I am a freelance writer working on a project for the Globe Pequot Press about Mount Rainier. GPP is publishing a series of small guides to national parks called "Pocket Guides." About the size of the old Golden Guide natural history books, these introductory books will have 2 oragami-like maps in the front and rear pockets of the book; hence, their name. Patti Wold [our Interpretive Media Specialist] has taken a look at the text and I've made changes based upon her recommendations. I'm writing to you to see if there might be a volunteer who would be interested in taking a more in-depth review of the text. I don't think it would take too long, and I would appreciate any feedback. As a small 'thank you' the reviewers name would be included in the text and I'd make sure that they receive a copy when the book is out. They could make electronic edits and just e-mail the text back to me. I've attached the text so that you can see the length and format. You'll see in the text that there are hours listed for visitor centers, as well as program times and locations. Changes are inevitable and the caveat in the text is for visitors to "Check for current times and locations." Still, I'd like to be able to include current programs the park offers.

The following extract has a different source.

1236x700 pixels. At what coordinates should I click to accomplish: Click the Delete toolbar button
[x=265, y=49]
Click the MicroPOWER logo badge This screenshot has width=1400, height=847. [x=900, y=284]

For those who contribute, be sure to keep track of the time you spend, and send that to me for tracking in our volunteer database.

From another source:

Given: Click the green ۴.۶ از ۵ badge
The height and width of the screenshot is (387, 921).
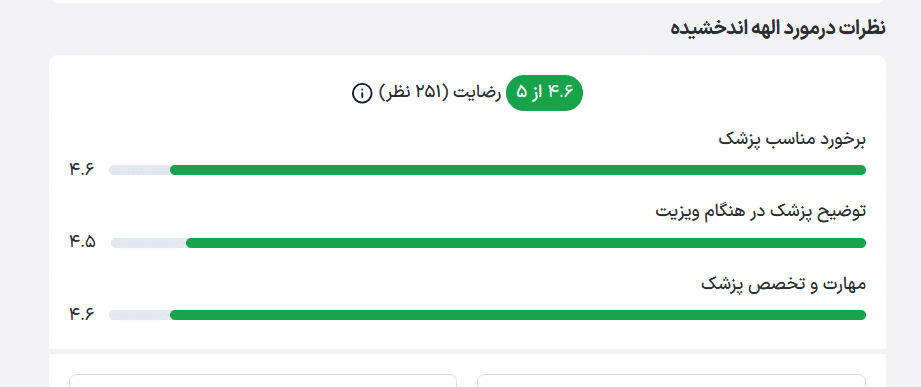Looking at the screenshot, I should [544, 93].

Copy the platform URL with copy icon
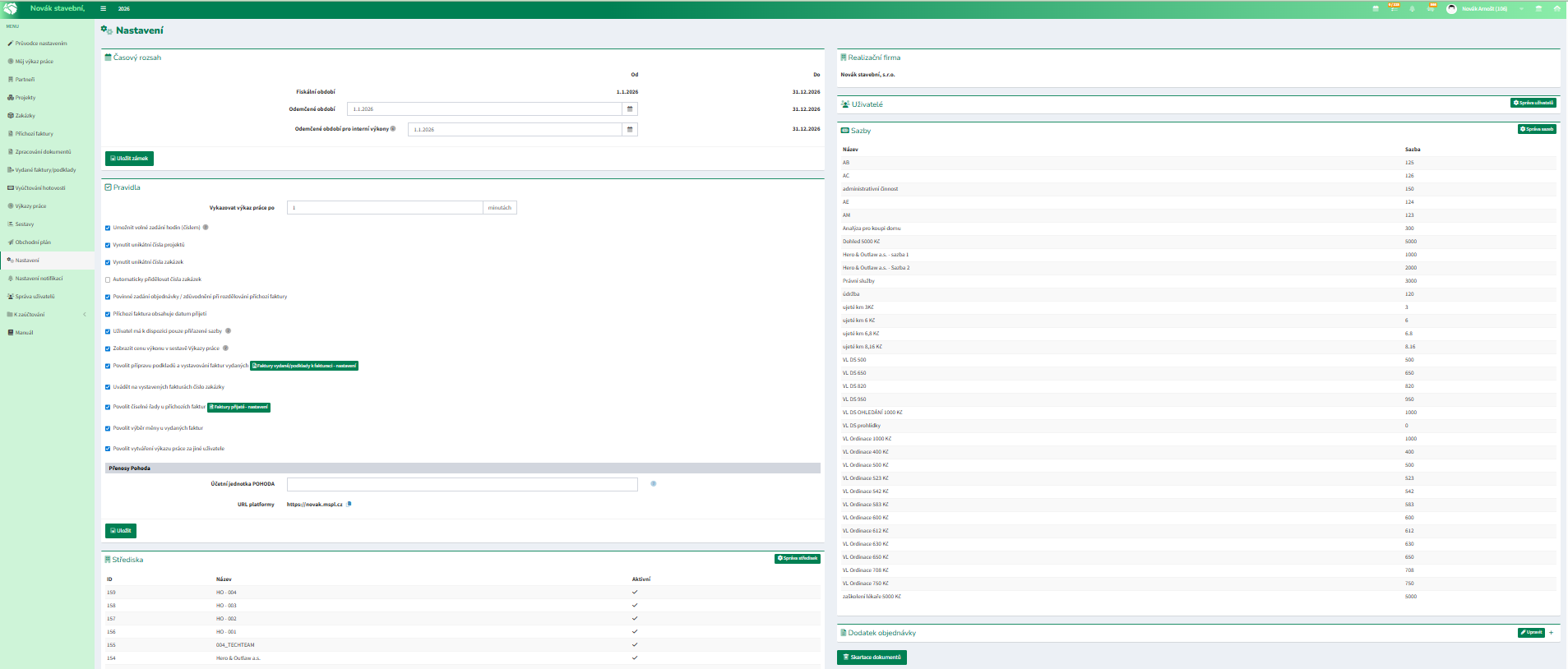349,505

Community Collaborative Rain, Hail and Snow Network
I also got an e-mail today from Greg Carstens, passing on a request from the National Weather Service for volunteer weather monitors in the communities around Mount Rainier National Park. Specifically, they want to monitor and study precipitation patterns, in order to improve their ability to predict and respond to flood events. If you're interested in participating in the study, send me an e-mail, and I'll pass the word along to Greg and his contact at the Weather Service. Here is Greg's original request, with more detail about what he's looking for:
Me and Ted Buehner [at NWS Seattle] need some help with a local weather project in and outside the park. Ted has asked me to see if anyone in the park is interested in helping out with this project inside the park as well as outside of the park. He knows like I do that some who work in the park also live right outside of it. Ted Buehner and Jeff Michalski are looking for volunteers interested in measuring local rainfall. This program called the Community Collaborative Rain, Hail and Snow Network will not cost the park itself one penny. That's the best part about it. It does require the volunteer to buy the standard 8 inch manual rain gauge which costs around $30.00. The National Weather Service and University of Washington Office of the State Climatologist sponsor the program. Jeff Michalski at NWS Seattle is the coordinator for the Mount Rainier and surrounding area for the Network. Ted has told me more than once it would be great if we could find at least a few volunteers who perhaps live in or around the communities of Ashford, Elbe, Mineral, Morton, Eatonville, Randle, and Packwood. The Network helps researchers and scientists monitor and study precipitation patterns and it also has a online intense precipitation report that goes immediately to the NWS Seattle office after it is reported. This feature is great to get a handle on flooding events. The website for the Network which originated at Colorado State University in Fort Collins, Colorado is www.cocorahs.org... Ted and Jeff would like to see more volunteers from the Cascade foothills so I told Ted I would write to you to see if we could help in at least some small way. I think the more volunteers in the area there are the better the NWS will have a fix on getting forecasts out for severe flooding. This is one way folks can help out their local community to say safe from severe flooding.